» **Exercise**: Reproduce the entries below word for word, starting at the line that contains "Click the Notes" and ending after the line that contains "click(x=162, y=15)".

» **Stored data**:
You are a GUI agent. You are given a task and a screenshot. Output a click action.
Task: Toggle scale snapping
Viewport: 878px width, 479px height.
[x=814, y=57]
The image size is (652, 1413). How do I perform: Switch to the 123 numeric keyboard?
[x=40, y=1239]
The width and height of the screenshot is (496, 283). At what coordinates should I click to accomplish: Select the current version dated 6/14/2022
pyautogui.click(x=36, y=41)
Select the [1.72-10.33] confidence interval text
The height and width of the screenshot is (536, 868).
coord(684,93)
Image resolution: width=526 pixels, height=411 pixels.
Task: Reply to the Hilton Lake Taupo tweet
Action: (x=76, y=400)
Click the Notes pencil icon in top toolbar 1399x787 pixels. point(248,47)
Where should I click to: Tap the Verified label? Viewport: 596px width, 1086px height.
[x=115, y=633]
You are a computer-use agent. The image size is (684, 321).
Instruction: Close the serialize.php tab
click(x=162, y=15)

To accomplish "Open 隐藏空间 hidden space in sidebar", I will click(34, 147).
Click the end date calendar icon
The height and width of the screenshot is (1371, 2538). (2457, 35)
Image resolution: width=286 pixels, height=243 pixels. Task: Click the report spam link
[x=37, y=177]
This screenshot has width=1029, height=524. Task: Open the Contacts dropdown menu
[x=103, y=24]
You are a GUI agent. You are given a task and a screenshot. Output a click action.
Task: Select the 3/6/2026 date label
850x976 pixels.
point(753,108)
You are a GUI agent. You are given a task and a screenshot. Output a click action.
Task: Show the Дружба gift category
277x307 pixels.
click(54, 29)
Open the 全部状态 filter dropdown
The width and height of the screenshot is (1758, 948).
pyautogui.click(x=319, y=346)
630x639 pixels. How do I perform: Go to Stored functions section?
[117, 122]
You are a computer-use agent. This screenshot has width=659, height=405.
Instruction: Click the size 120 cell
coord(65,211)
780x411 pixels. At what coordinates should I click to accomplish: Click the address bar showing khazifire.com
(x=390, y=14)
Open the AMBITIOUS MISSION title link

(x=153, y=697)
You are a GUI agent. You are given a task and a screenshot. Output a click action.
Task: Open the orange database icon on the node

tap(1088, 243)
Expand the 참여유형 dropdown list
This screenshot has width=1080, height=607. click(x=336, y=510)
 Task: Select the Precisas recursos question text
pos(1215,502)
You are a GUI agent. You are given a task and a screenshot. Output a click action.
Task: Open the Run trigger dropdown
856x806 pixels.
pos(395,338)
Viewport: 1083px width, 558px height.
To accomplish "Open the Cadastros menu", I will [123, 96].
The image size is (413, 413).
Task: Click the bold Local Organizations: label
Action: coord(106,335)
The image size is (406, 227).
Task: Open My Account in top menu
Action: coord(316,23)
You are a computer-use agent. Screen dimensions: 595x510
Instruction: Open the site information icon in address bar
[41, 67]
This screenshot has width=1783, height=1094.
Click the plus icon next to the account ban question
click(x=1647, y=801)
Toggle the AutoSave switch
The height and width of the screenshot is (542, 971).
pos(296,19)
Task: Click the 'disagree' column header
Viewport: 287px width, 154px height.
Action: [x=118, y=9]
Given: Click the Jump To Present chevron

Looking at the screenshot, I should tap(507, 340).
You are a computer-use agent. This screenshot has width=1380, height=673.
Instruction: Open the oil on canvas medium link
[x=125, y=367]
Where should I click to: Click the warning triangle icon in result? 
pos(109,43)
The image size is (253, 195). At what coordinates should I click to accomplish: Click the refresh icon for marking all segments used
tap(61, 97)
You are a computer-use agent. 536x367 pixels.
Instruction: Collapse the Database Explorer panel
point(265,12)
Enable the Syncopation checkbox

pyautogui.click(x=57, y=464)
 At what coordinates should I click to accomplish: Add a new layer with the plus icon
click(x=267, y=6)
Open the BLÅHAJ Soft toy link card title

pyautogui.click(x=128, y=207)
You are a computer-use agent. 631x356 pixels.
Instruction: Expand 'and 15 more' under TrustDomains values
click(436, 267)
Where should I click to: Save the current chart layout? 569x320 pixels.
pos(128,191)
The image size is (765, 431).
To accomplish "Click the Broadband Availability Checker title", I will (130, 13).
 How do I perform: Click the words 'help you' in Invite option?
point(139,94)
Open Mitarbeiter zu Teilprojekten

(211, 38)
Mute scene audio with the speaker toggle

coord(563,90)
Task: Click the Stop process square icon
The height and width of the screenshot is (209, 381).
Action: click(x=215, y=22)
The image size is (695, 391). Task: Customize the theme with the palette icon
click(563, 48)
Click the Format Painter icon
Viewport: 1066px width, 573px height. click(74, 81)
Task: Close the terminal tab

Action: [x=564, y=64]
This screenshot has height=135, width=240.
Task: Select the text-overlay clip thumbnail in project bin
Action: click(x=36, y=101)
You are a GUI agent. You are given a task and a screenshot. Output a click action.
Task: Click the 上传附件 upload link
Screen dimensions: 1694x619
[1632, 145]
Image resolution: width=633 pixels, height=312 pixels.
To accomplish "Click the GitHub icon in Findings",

» **The result**:
Click the Notes pencil icon in top toolbar 1399x787 pixels. point(248,47)
Where should I click to: Tap the Verified label? Viewport: 596px width, 1086px height.
[x=115, y=633]
You are a computer-use agent. The image size is (684, 321).
Instruction: Close the serialize.php tab
click(x=162, y=15)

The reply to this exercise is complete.